* **Teks Kutipan**

------------------------------------------------

Ulama dan Raja
Sebagian orang mencela pengikut Ahlul Bait a.s. dengan berbagai macam tuduhan yang tidak benar. Di antara tuduhan yang tidak mengandung kebenaran tersebut adalah mencium jeruji besi makam Nabi Muhammad saw. dan makam-makam para imam suci a.s. lainnya. Mereka mengatakan bahwa para pengikut Ahlul Bait a.s. mencium batu, besi, dan emas. Itu merupakan perbuatan syirik (menyekutukan Allah swt dengan yang lain).
Namun ulama Ahlul Bait kita selalu menjawab setiap tuduhan dengan jawaban yang sangat baik dan memuaskan. Berikut ini adalah salah satu contoh yang dilakukan oleh ulama Ahlul Bait a.s.:
Suatu ketika Sayid Syarafuddin Al-Musawi menunaikan ibadah haji. Raja Arab Saudi yang berkuasa saat itu adalah Malik Abdul Aziz. Sayid Syarafuddin dan beberapa ulama diundang ke istana raja untuk merayakan hari raya Idul Adha sebagaimana dilakukan setiap tahunnya.
Baca: “Berziarah ke Karbala Lebih Utama dari Berhaji ke Makkah?“
Ketika tiba giliran Sayid Syarafuddin bersamalan dengan raja, beliau memberikan hadiah sebuah Alquran yang dijilid dengan jilid kambing. Ketika raja menerima hadiah tersebut, segera sang raja mencium dan meletakkannya di atas dahinya sebagai sebuah bentuk penghormatan.
Pada saat itu Sayid Syarafuddin berkata, “Wahai raja, kenapa Anda mencium jilid dan mengagungkannya, padahal jilid itu terbuat dari kulit kambing?”
Dengan penuh heran raja menjawab, “Sungguh saya bertujuan mencium Alquran yang ada di balik kulit kambing ini, bukan mengagungkan kulit kambing.”
Sayid Syarafuddin berkata, “Sesungguhnya yang Anda lakukan sangat baik, wahai raja. Begitu pula dengan yang kami lakukan ketika kami mencium jeruji besi makam suci Nabi Muhammad saw. dan pintunya. Kami sangat memahami bahwa itu terbuat dari besi dan kayu, namun kami bertujuan mengagungkan Rasulullah saw. dan keluarganya a.s. yang suci, sebagaimana yang Anda lakukan dengan mencium jilid Alquran dari kulit kambing.”

------------------------------------------------

* **Baris set data**
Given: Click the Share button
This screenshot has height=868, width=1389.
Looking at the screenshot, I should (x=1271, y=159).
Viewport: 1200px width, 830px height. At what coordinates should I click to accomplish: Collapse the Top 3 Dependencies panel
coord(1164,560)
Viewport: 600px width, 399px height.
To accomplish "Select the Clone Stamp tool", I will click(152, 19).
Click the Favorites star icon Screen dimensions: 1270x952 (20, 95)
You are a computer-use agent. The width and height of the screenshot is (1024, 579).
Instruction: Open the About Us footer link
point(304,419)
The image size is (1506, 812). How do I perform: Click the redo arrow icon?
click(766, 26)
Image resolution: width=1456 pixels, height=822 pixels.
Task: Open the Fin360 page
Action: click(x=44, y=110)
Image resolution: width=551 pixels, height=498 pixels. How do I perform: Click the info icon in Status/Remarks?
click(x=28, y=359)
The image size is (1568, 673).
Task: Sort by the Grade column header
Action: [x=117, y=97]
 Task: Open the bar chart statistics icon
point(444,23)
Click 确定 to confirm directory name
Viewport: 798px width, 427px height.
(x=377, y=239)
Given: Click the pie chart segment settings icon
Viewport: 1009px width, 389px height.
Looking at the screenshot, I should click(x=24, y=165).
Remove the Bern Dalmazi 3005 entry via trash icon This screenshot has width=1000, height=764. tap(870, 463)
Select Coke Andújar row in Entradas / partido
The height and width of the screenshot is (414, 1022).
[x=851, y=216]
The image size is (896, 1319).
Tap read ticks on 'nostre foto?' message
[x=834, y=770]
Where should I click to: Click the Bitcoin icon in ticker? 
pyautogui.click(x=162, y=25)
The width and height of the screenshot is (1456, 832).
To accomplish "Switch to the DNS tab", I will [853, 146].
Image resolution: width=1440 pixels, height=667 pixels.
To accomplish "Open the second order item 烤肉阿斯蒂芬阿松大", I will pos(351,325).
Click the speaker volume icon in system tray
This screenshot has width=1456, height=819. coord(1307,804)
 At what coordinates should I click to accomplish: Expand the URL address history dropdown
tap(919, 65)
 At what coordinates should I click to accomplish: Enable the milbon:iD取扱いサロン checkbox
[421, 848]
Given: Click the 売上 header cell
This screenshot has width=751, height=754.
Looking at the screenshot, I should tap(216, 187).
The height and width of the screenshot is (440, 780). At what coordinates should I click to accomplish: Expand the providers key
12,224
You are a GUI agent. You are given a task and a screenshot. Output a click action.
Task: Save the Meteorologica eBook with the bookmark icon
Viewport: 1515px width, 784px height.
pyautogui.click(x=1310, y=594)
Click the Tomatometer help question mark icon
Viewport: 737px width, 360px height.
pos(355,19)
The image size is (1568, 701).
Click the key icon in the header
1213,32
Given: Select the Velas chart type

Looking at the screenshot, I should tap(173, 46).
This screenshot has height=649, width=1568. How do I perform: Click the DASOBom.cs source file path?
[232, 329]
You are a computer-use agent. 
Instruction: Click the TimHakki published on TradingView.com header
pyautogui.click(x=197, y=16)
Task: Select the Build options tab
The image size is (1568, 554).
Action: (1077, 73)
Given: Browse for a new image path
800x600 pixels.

------------------------------------------------

* **Yang Diminta**
Salin kata demi kata bagian kisah ulama dan raja, mulai dari kata "Ulama dan Raja" dan berhenti setelah kata "dilakukan setiap tahunnya.". Baris-baris data di atas adalah bahan tersendiri yang tidak berkaitan dengan kisah tersebut.

* **Hasil Tugas**
Ulama dan Raja
Sebagian orang mencela pengikut Ahlul Bait a.s. dengan berbagai macam tuduhan yang tidak benar. Di antara tuduhan yang tidak mengandung kebenaran tersebut adalah mencium jeruji besi makam Nabi Muhammad saw. dan makam-makam para imam suci a.s. lainnya. Mereka mengatakan bahwa para pengikut Ahlul Bait a.s. mencium batu, besi, dan emas. Itu merupakan perbuatan syirik (menyekutukan Allah swt dengan yang lain).
Namun ulama Ahlul Bait kita selalu menjawab setiap tuduhan dengan jawaban yang sangat baik dan memuaskan. Berikut ini adalah salah satu contoh yang dilakukan oleh ulama Ahlul Bait a.s.:
Suatu ketika Sayid Syarafuddin Al-Musawi menunaikan ibadah haji. Raja Arab Saudi yang berkuasa saat itu adalah Malik Abdul Aziz. Sayid Syarafuddin dan beberapa ulama diundang ke istana raja untuk merayakan hari raya Idul Adha sebagaimana dilakukan setiap tahunnya.